Say this about the Los Angeles Lakers: When the going got tough, they didn't go to St. Louis. They didn't request divisional realignment, didn't seek a municipal bailout, didn't ask for federal aid or disaster relief. Alone among L.A.'s many floundering franchises, the Lakers endured their calamity quietly. Attendance plunged as Showtime, the NBA's version of Masterpiece Theatre, became burlesque—the stars were going to Clipper games! And still, team officials wouldn't file so much as an insurance claim.
Their stoicism was almost spooky. While the rest of Los Angeles was racked by riot, rocked by earthquake, razed by fire and ravaged by flood—considered nothing more than God's quarterly reports in these parts—the Lakers suffered their own cataclysm: mediocre basketball. They got old and sick, and last season, for the first time since Jack Nicholson began ogling the Laker Girls from the Forum's Rogues' Row, they missed the playoffs. Yet the Lakers didn't once threaten to join the Rams in exodus and, say, move back to Minneapolis.
What did the Lakers know that nobody else did? That new coach Del Harris, 57, a white-haired veteran of four seasons with the Houston Rockets and four-plus with the Milwaukee Bucks and the author of four coaching textbooks, would suddenly emerge from a career of professorial basketball and reinvent Showtime? That 6'6" rookie guard Eddie Jones, out of Temple, the NBA's 10th draft choice overall, would outplay other lottery picks with contracts $50 million richer than his six-year, $13.5 million deal? That Cedric Ceballos, a career backup with the Phoenix Suns, would make the Laker faithful forget recently retired James Worthy? That point guard Nick Van Exel would help them forget Magic Johnson? That through Sunday they would be 21-11, on a 54-victory pace and in third place in the rugged Pacific Division?
For the record, no, hardly anybody, including the Lakers, thought a team that won only 33 games last season would recover just like that. The franchise, really, had been destroyed by Johnson's departure in 1991, when he learned that he was HIV positive (add plague to Los Angeles's Biblical-style catastrophes), and then double-destroyed the year after by his aborted comeback, and then a little further destroyed when he coached L.A. for 16 games at the end of last season. Desperate Laker officials had hoped they could get a good free agent—a Horace Grant, a Danny Manning—in the off-season. But when their only upgrade was Ceballos, they privately despaired and dug in for a .500 year.
So what happened? Laker vice president of basketball operations Jerry West sits behind his desk, almost apologetic, trying to explain his team's quick start. "We're lucky," he says. "Just lucky." Of course, West has made a high art out of self-effacement, and the rest of the league knows to infer the wink in almost anything he says.

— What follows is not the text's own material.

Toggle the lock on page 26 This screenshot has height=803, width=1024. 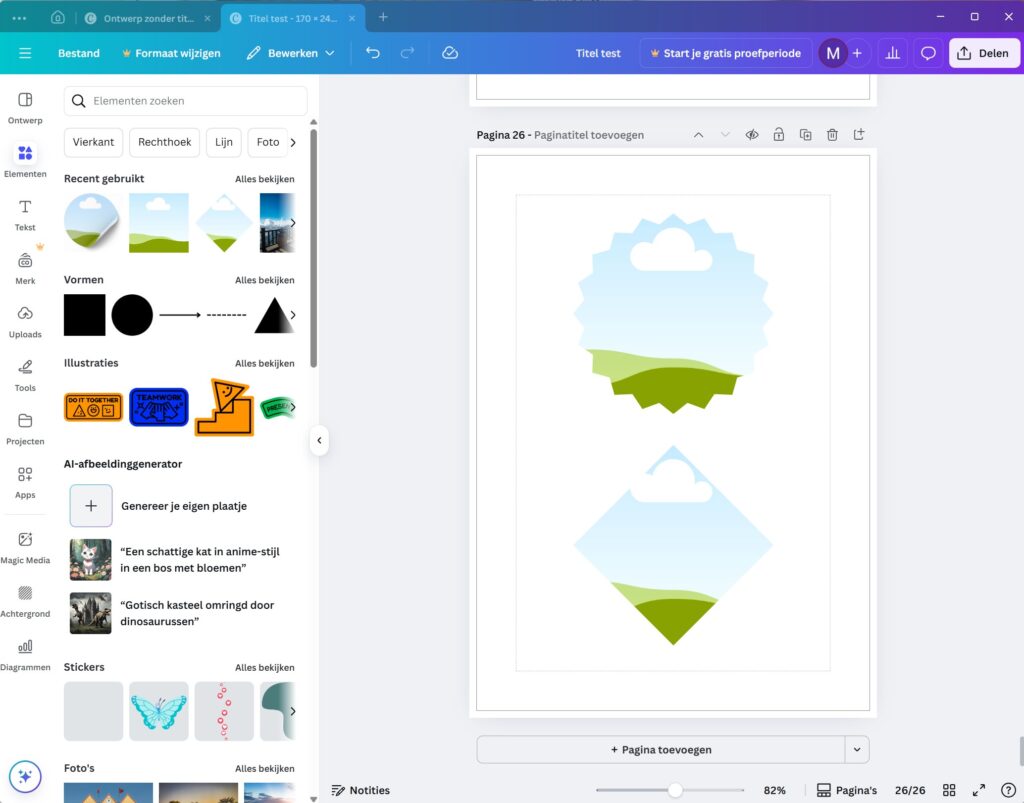tap(778, 135)
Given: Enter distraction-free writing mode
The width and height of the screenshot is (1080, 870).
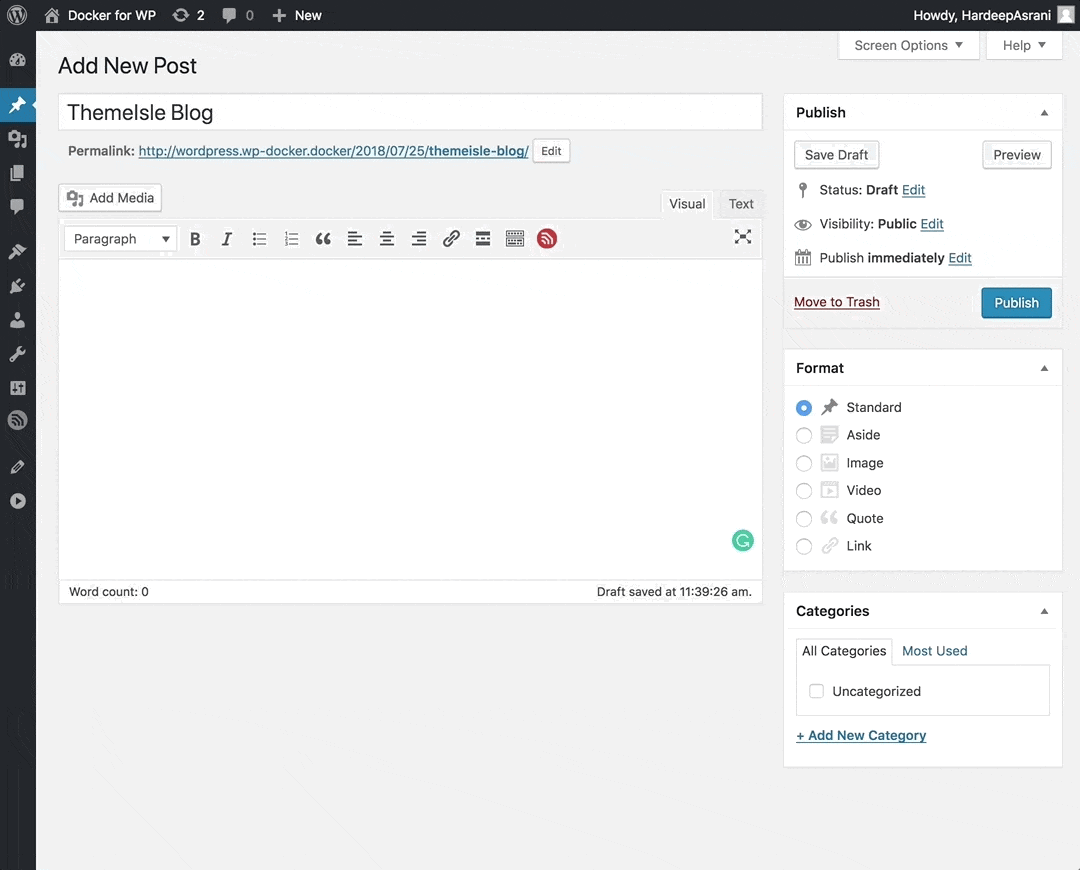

Let's take a look at some of that Laker luck, starting with their most recent piece of good fortune: Ceballos, someone who's supposedly too small (6'7") to play forward. He was an anonymous kind of player, overlooked and underrated even last season when, with Charles Barkley and Danny Ainge and Kevin Johnson benched at various times with injuries, he had 43 starts and averaged more than 19 points overall. No team besides Los Angeles thought him worth a first-round pick in trade. "The rest in the league were too stupid," says Phoenix coach Paul Westphal, who, because of a forward glut, was forced to ship Ceballos out. "I took the best deal we could get."
The Lakers were hungry for offense; for two seasons their top scorer had the league's lowest average among team leaders (in 1993-94 center Vlade Divac paced L.A. with a mere 14.2 points a game). They thought Ceballos would be worth about 20 points a game. So far, they've gotten a bonus. Through Sunday, Ceballos was leading the Lakers—and was 10th in the NBA—with a 22.3-point average. But more surprising, the too-small small forward was 14th in the league in offensive rebounding, with 3.1 per game. "Everybody in the league thought, All he can do is score," says West, in a tone as close to triumphant as he ever gets.
But Ceballos has been more important to the Lakers than mere numbers might suggest. Unknown to the civilian world, L.A. had been going through a crisis in leadership for the last two seasons. Worthy, though venerated, was nonetheless a faded star who no longer commanded respect in the locker room. And face it, Magic didn't help matters when, seeing his precious Showtime being vandalized by indifference, he lashed out at the players. "A lot of people were living in the past," is all West says.
Even when he was still in Phoenix, Ceballos—who grew up only five miles from the Lakers' Forum, in Compton—was nearly as upset as West at this failure of spirit among his childhood heroes. "It looked to me like everybody wanted to be a Laker, but nobody wanted to pay the price," he says. "Nobody would commit to playing hard all the time."
He vowed to make that commitment and was so certain he could make a difference that he began bragging to friends and former teammates that the Lakers would win 50 games with him. "Got into a lot of fights and scuffles," he says. "Nobody believed me." So without making another peep he began playing hard and practicing hard, and he has become the team leader. "Suddenly players are doing the same things I'm doing," he says. "Say, wearing sweats in practice. People are getting on the same train."